> Given exercise a: In the passage about Hitler's conquests, who is named as the editor of The Signs of the Times?

> Passage:
+++

The Nazi Fuhrer lost no time in establishing his new world order in Europe. His policy consisted of terror, forced labor, and concentration camps. Hitler was well on his way to realizing his dream. In order to fulfill his dream of an Aryan nation, Hitler started persecuting many different racial groups. While the persecution of the Jews had much to do with their religion, the persecution of groups like the Slays, gypsies, and blacks was based on not only religious views but on racial hatred. Hitler hated these ‘impure” breeds of people who had contaminated his precious Aryan Germany. He set up concentration camps and eliminated whole groups of people. He was determined to purge Germany of all whom he concluded were the cause of Germany’s failure to become a great nation in World War I.

With the subjugation of most of Europe complete, Hitler turned His attention towards North Africa. Through Mussolini, an invasion of Libya and Egypt were attempted, but the Italian troops are surprised by British troops, and Hitler had to come to Mussolini’s aid. While Mussolini was making his attempt at North Africa,

Hitler had decided that the alliance between Germany and the U.S.S.R. had outlived its usefulness. This pact was only a temporary arrangement, in Hitler’s eyes, until he had used the Soviets to fulfill his purpose. Now with a large measure of success behind him, Hitler plans for the invasion of the U.S.S.R.

In 1941, Hitler ordered the invasion of the Soviet Union. He pushed hard into Russia and within a few days, the Nazi machine had advanced 400 miles. Major losses were accrued by the Russian forces. The Germans had captured over 300,000 prisoners in no more than 18 days. Within the first 48 hours, Soviet forces had lost over 2000 planes and, by the middle of the month, the German army was only200 miles from Moscow.

Predictions And Defiance

Many people in 1940— 1941 were sure that Hitler was unstoppable. There was speculation that Hitler would overrun all of Europe. The German people as a whole were behind him, and many of the European nations, who had not been attacked, claimed the status of neutrality. Everyone was afraid that if they opposed Hitler he would turn his forces upon them. Countries such as Sweden and Switzerland worked secretly with the Germans through economics and by allowing passage rights through their countries to ease Hitler’s attacks on other nations. America would only involve itself in supplying arms and munitions to the Allies, and was determined to avoid full- scale involvement in this solely European war. Many were looking for the sure demise of divided Europe and the establishment of a new unified Europe with Hitler at the head.

Yet, there were some that were predicting that Hitler would not succeed, and would meet his demise. These predictions were made at the height of Hitler’s power and seemed to fly in the face of common sense. Arthur S. Maxwell, editor of The Signs of the Times, continued to predict Hitler’s defeat right at the time of the fall of France. His editorials were cutting and direct.

+++

> Given exercise b: Gather every line of the records that contains the string "Select". Case counts.

> Records for this exercise:
+++

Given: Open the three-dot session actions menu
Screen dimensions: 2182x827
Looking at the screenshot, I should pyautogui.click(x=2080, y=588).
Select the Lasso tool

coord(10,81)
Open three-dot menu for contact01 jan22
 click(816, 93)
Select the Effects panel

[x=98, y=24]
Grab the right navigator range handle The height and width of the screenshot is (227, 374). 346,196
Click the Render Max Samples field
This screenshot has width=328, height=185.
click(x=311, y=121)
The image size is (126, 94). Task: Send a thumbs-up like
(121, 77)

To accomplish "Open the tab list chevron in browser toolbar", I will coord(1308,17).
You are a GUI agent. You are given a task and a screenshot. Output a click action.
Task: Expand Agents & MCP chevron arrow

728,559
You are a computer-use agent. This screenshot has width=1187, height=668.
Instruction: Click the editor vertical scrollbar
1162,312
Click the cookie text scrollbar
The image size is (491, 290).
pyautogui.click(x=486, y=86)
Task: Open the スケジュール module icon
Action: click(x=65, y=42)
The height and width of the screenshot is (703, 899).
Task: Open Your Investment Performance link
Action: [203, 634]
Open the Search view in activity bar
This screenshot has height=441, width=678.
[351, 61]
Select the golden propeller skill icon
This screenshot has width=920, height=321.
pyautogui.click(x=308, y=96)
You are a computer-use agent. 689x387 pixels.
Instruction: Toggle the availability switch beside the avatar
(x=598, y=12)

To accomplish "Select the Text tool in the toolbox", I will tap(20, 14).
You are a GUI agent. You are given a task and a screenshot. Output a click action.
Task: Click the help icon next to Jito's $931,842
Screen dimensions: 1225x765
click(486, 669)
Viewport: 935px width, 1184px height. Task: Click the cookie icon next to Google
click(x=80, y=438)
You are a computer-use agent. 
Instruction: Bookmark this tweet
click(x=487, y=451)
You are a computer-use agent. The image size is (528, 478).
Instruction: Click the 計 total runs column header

+++

> Task response a: Arthur S. Maxwell

> Task response b:
Select the Lasso tool
Select the Effects panel
Select the golden propeller skill icon
To accomplish "Select the Text tool in the toolbox", I will tap(20, 14).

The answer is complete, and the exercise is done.